--- PROBLEM TO WORK ON ---
The records below are to be reproduced word for word.

--- DATA RECORDS ---
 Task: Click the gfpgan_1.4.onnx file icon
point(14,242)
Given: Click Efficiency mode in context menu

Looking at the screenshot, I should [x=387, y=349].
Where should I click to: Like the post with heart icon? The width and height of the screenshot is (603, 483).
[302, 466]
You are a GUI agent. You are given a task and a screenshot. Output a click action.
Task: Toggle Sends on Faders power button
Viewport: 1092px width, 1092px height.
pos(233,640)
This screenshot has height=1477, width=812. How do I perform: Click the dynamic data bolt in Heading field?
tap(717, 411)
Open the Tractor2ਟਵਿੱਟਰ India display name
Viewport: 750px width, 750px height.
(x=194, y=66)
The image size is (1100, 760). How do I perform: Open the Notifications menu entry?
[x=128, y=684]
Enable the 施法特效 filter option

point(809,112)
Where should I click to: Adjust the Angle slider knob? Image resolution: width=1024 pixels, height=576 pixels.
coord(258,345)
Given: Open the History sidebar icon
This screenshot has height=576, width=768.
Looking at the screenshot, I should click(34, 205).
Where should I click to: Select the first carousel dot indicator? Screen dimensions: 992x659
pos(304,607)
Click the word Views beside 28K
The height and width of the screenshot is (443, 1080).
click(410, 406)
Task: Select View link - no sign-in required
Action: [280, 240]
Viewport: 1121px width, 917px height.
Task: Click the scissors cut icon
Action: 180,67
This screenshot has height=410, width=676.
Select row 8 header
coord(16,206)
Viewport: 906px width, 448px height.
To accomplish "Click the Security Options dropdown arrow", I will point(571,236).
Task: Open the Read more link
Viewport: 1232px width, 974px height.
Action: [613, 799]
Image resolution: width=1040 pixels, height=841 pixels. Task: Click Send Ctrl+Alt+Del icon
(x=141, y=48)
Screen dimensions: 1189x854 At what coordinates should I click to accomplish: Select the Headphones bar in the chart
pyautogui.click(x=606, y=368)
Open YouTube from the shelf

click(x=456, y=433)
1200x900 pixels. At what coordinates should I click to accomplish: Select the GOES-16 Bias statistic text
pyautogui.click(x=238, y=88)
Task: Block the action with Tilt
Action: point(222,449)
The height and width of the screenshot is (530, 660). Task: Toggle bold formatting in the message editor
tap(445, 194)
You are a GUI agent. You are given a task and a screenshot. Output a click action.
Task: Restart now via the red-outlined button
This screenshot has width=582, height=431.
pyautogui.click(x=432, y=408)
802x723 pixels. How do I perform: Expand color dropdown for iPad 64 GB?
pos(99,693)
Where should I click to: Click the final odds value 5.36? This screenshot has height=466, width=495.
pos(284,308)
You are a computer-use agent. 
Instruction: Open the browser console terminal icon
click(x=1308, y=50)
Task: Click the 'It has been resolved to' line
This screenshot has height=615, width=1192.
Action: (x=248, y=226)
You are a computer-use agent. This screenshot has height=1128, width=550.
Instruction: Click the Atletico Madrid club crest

--- OUTPUT OF THE TASK ---
 Task: Click the gfpgan_1.4.onnx file icon
point(14,242)
Given: Click Efficiency mode in context menu

Looking at the screenshot, I should [x=387, y=349].
Where should I click to: Like the post with heart icon? The width and height of the screenshot is (603, 483).
[302, 466]
You are a GUI agent. You are given a task and a screenshot. Output a click action.
Task: Toggle Sends on Faders power button
Viewport: 1092px width, 1092px height.
pos(233,640)
This screenshot has height=1477, width=812. How do I perform: Click the dynamic data bolt in Heading field?
tap(717, 411)
Open the Tractor2ਟਵਿੱਟਰ India display name
Viewport: 750px width, 750px height.
(x=194, y=66)
The image size is (1100, 760). How do I perform: Open the Notifications menu entry?
[x=128, y=684]
Enable the 施法特效 filter option

point(809,112)
Where should I click to: Adjust the Angle slider knob? Image resolution: width=1024 pixels, height=576 pixels.
coord(258,345)
Given: Open the History sidebar icon
This screenshot has height=576, width=768.
Looking at the screenshot, I should click(34, 205).
Where should I click to: Select the first carousel dot indicator? Screen dimensions: 992x659
pos(304,607)
Click the word Views beside 28K
The height and width of the screenshot is (443, 1080).
click(410, 406)
Task: Select View link - no sign-in required
Action: [280, 240]
Viewport: 1121px width, 917px height.
Task: Click the scissors cut icon
Action: 180,67
This screenshot has height=410, width=676.
Select row 8 header
coord(16,206)
Viewport: 906px width, 448px height.
To accomplish "Click the Security Options dropdown arrow", I will point(571,236).
Task: Open the Read more link
Viewport: 1232px width, 974px height.
Action: [613, 799]
Image resolution: width=1040 pixels, height=841 pixels. Task: Click Send Ctrl+Alt+Del icon
(x=141, y=48)
Screen dimensions: 1189x854 At what coordinates should I click to accomplish: Select the Headphones bar in the chart
pyautogui.click(x=606, y=368)
Open YouTube from the shelf

click(x=456, y=433)
1200x900 pixels. At what coordinates should I click to accomplish: Select the GOES-16 Bias statistic text
pyautogui.click(x=238, y=88)
Task: Block the action with Tilt
Action: point(222,449)
The height and width of the screenshot is (530, 660). Task: Toggle bold formatting in the message editor
tap(445, 194)
You are a GUI agent. You are given a task and a screenshot. Output a click action.
Task: Restart now via the red-outlined button
This screenshot has width=582, height=431.
pyautogui.click(x=432, y=408)
802x723 pixels. How do I perform: Expand color dropdown for iPad 64 GB?
pos(99,693)
Where should I click to: Click the final odds value 5.36? This screenshot has height=466, width=495.
pos(284,308)
You are a computer-use agent. 
Instruction: Open the browser console terminal icon
click(x=1308, y=50)
Task: Click the 'It has been resolved to' line
This screenshot has height=615, width=1192.
Action: (x=248, y=226)
You are a computer-use agent. This screenshot has height=1128, width=550.
Instruction: Click the Atletico Madrid club crest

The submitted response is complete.